Permohonan kasasi ke Mahkamah Agung juga ditolak. Oktober 1966,
diketuai oleh Surjadi SH, Mahkamah Agung tetap berpendapat
hukuman mati memang layak bagi Koe Nio. Upaya hukum terakhirpun,
mengajukan permohonan grasi, ditempuh pembela untuk
menghindarkan Koe Nio dari hukuman mati. Sampai 11 tahun
kemudian permohonan grasi belum juga memperoleh keputusan.
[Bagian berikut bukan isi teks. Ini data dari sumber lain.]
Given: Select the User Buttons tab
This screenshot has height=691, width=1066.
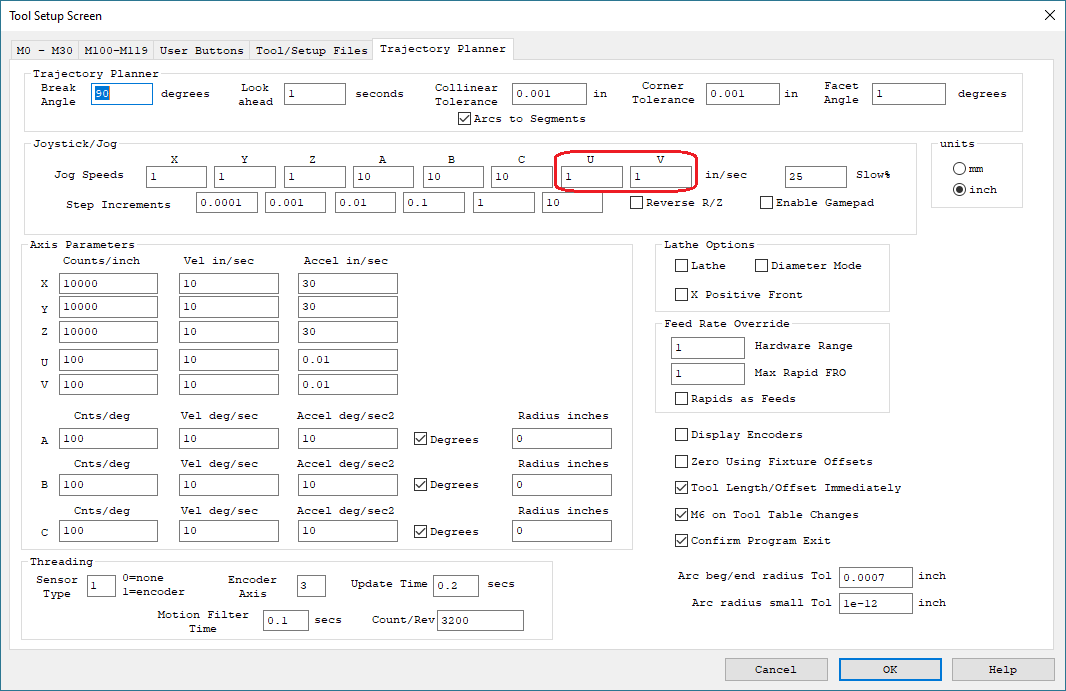Looking at the screenshot, I should point(201,50).
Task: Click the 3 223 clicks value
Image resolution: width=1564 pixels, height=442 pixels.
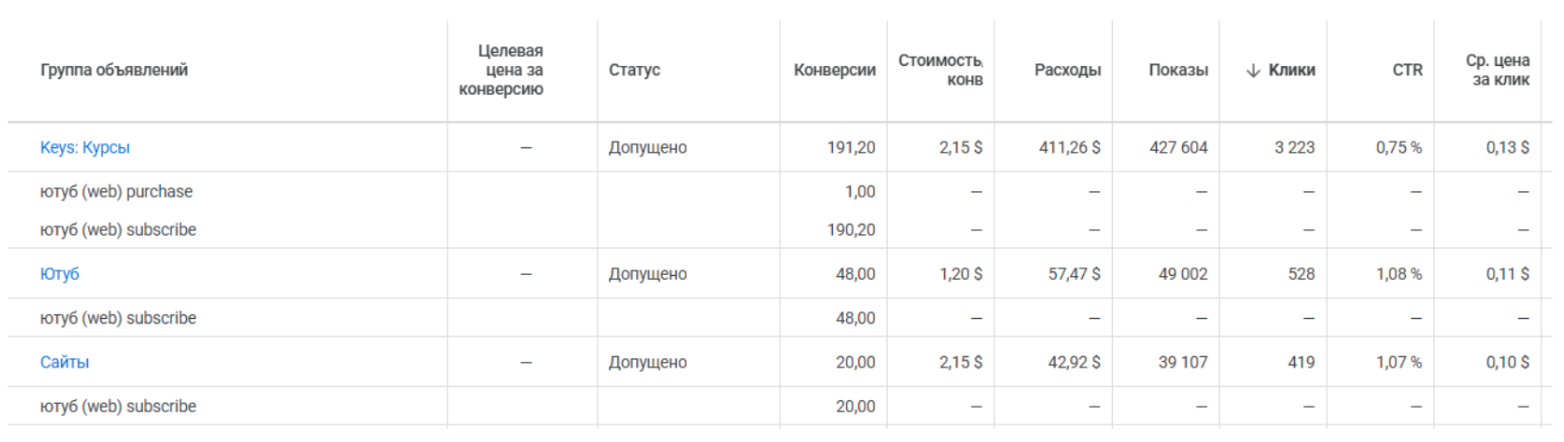Action: (1295, 147)
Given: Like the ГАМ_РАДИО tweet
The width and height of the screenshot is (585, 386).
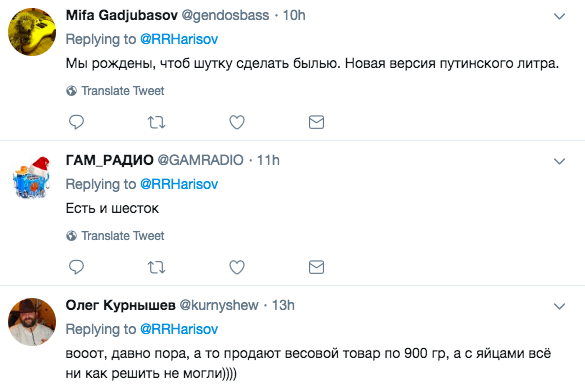Looking at the screenshot, I should tap(237, 267).
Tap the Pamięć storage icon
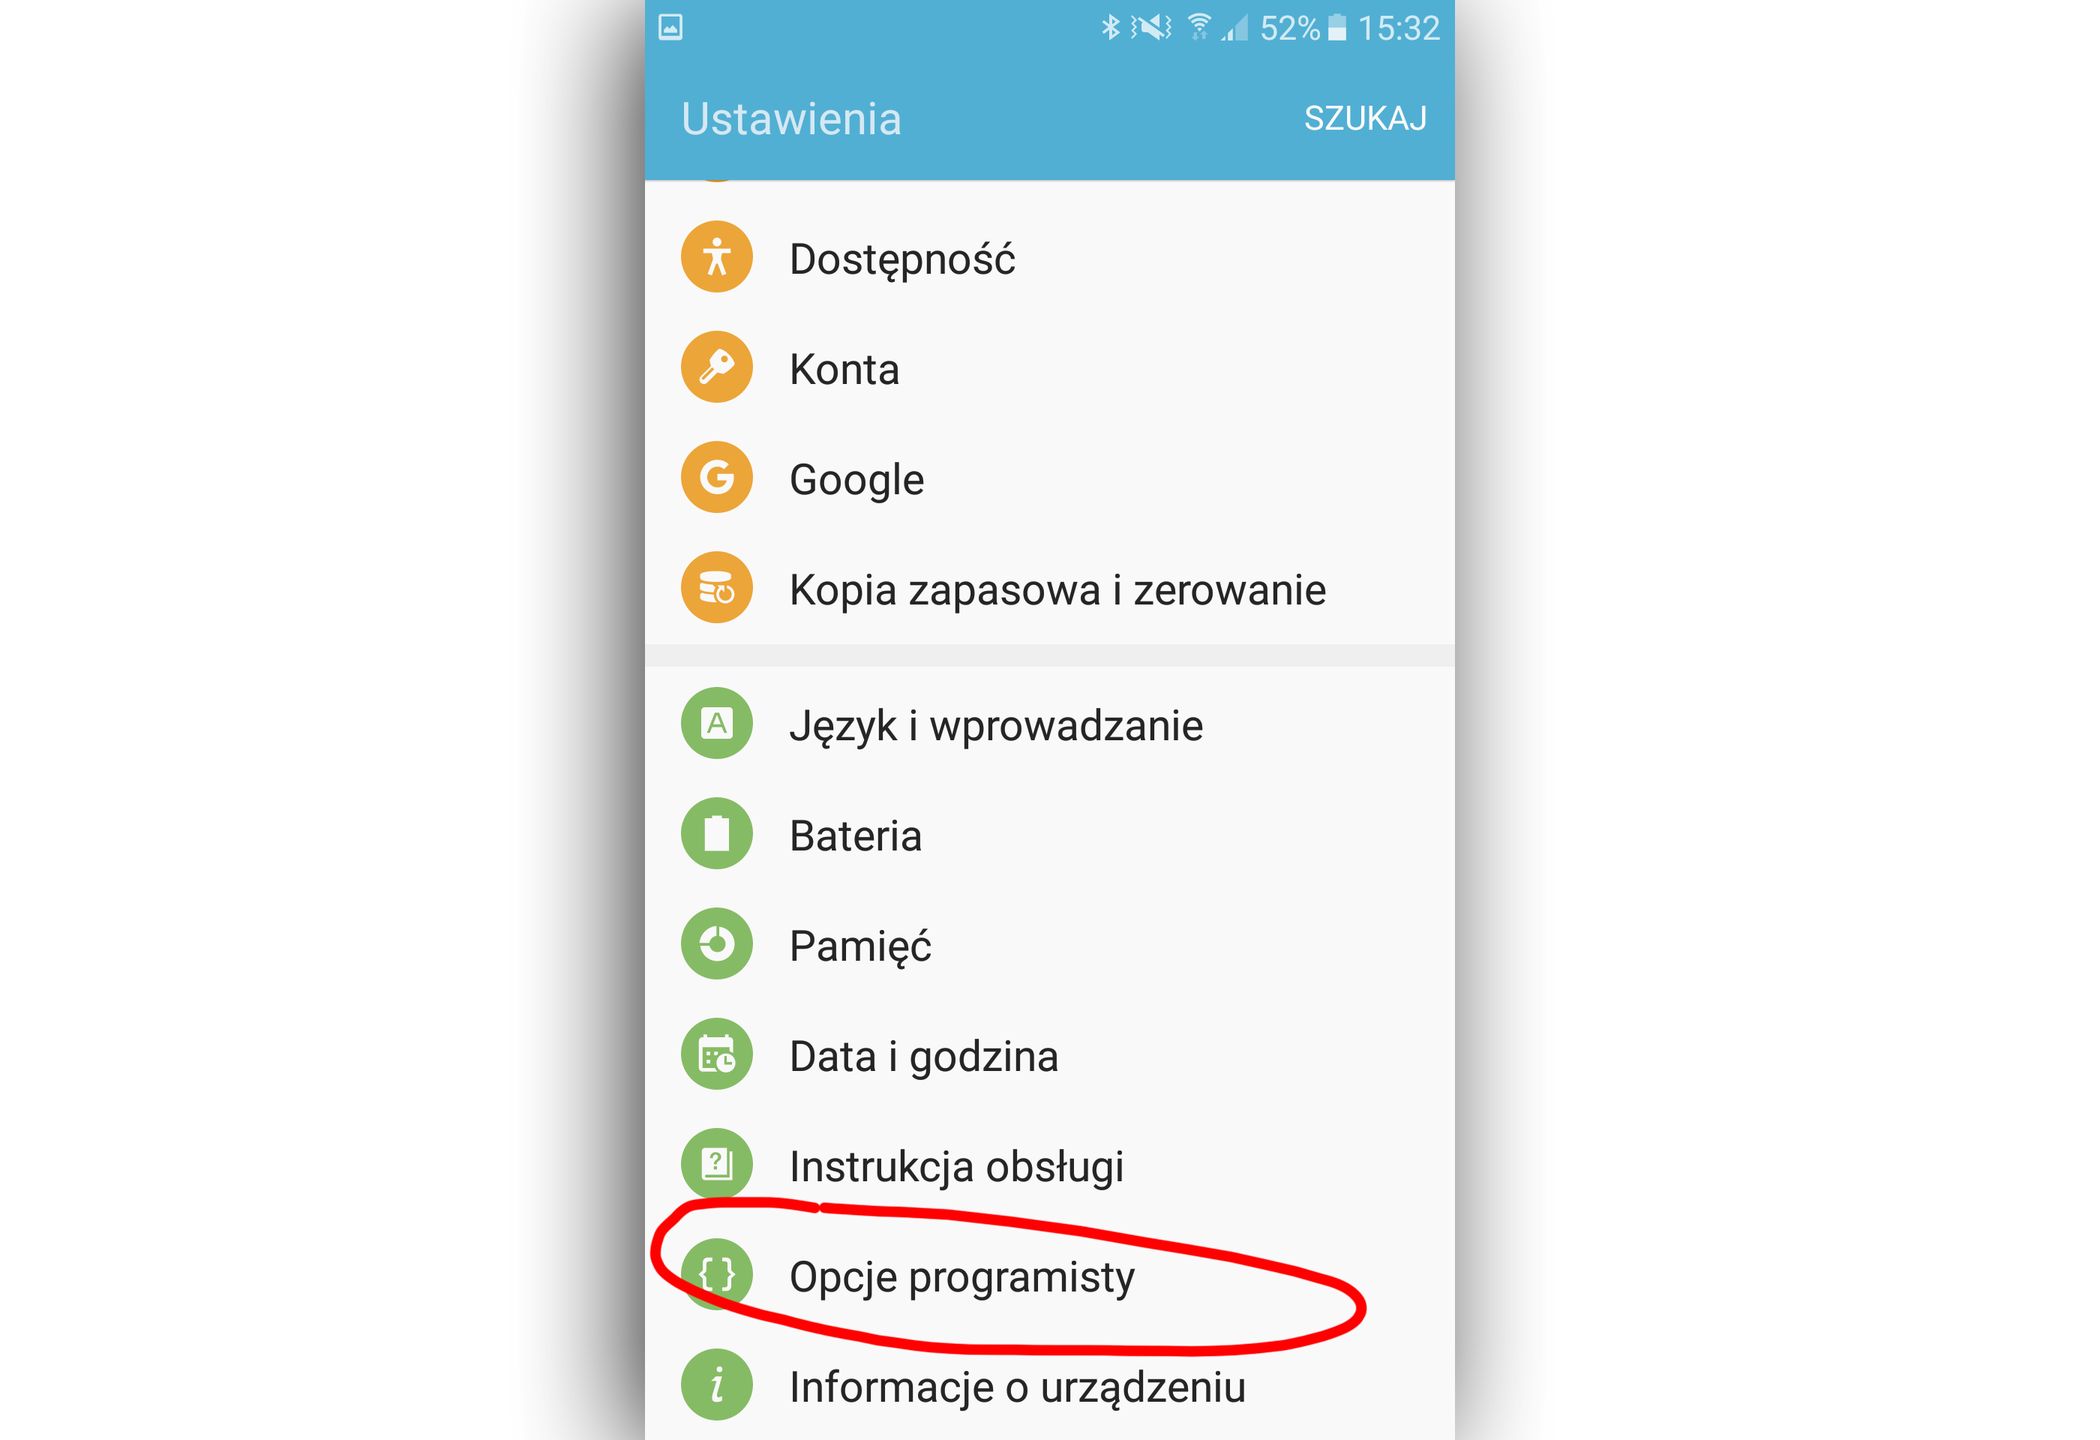 [716, 944]
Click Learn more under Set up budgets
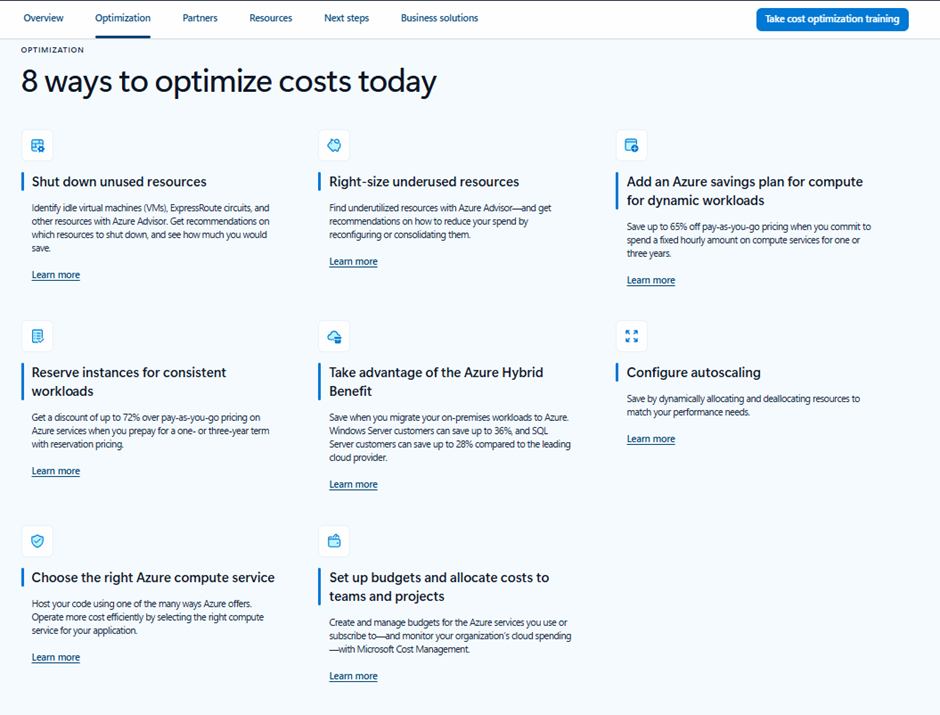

Akhirnya melalui pembela Budhi Sutrisno SH, Agustus tahun lalu,
surat permohonan grasi dikirimkan sekali lagi. Permohonan grasi
yang terakhir tersebut diberi tekanan, antara lain, tentang
perubahan tata ekonomi dari ekonomi terpimpin ke perekonomian
jaman Orde Baru. Juga, tak lupa, Presiden diingatkan tentang
pengaruh luar yang mempengaruhi putusan hakim -- seperti
demonstrasi parpol dan ormas di gedung pengadilan -- yang
mungkin ikut serta mendorong hakim menimpakan hukuman maksimal
bagi Koe Nio.
Menurut Budhi Sutrisno, putusan grasi bagi Koe Nio tersebut
merupakan putusan Presiden pertama bagi terpidana kejahatan
subversi ekonomi. Keputusan grasi tersebut, menurut Budhi
Sutrisno, "merupakan sumbangan fikiran dalam penerapan hukum:
peringatan buat pengendali hukum agar tidak cepat-cepat mudah
menjatuhkan hukuman mati." Sebab, bila hukuman telah dijalankan
dan ternyata ada perubahan atau pencabutan undang-undang buatan
tangan manusia yang memang boleh keliru "alangkah memilukan."
Ya, karena si terhukum sudah dihabisi nyawanya.